In other conference news, school of medicine researcher Gary O. Rankin, Ph.D., professor and chairman of the department of pharmacology, physiology and toxicology, will lead a special symposium, “Pharmacogenetics and Drug Toxicity.”
Several Marshall graduate students were selected for graduate student travel awards for this year’s conference and will be showcasing their research through both oral and poster presentations.
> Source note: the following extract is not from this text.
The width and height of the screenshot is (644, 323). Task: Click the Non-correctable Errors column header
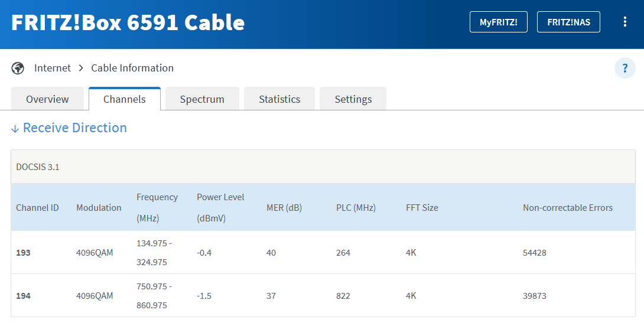[567, 208]
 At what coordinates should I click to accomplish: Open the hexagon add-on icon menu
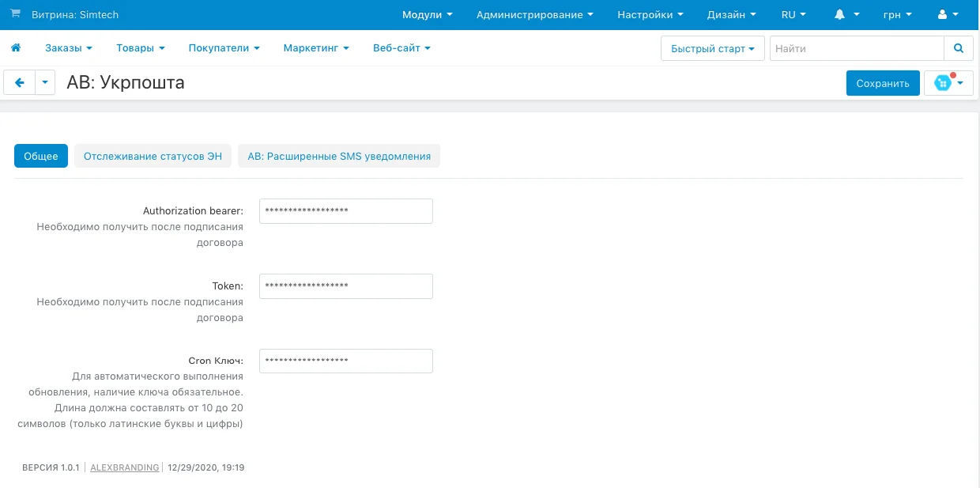coord(948,83)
They are:
- Jenna C. Kerby, first-year medical student, “Temperature-enhanced extremity lengthening is growth rate dependent.” Kerby was selected as one of only eight trainees to give an oral presentation in the Comparative and Evolutionary Physiology Section of the American Physiological Society’s Abstract-Driven Trainee Featured Topic.
- Caroline Ann Hunter, biomedical sciences Ph.D. student, travel award received from American Society for Biochemistry and Molecular Biology (ASBMB), “c-Src regulates mitochondrial translation by phosphorylation of elongation factor Tu.”
- Christopher Racine, biomedical Sciences Ph.D. candidate, travel award received from American Society for Pharmacology and Experimental Therapeutics (ASPET), “Oxidative stress induced following exposure to 3,5-dichloroaniline (3,5-DCA) in vitro: Role in Nephrotoxicity.
- Holly L. Tamski, biomedical sciences Ph.D. candidate, travel award from American Association of Anatomists (AAA), “Infrared Thermal Imaging to Collect Quantitative Surface Temperatures from Mice in Unilateral Limb Heating Study.”
- Justin Tomblin, biomedical sciences Ph.D. candidate, recipient of the Best Research Performance Award from Marshall’s biomedical sciences program which provides travel to a national meeting, “Pyrrolidine Dithiocarbamate Selectively Induces Autophagy and Cell Death in Triple Negative Breast Cancer Cells.”
Undergraduate student Miles Gray, a senior biochemistry major, is also traveling to the conference. In addition to the student researchers, Marshall University faculty, from a variety of disciplines and programs, are scheduled to present their findings.
Researchers from the Biomedical Sciences Graduate Program, Forensic Science Graduate Program, the School of Pharmacy, and the School of Medicine will present at the meeting which runs through April 1.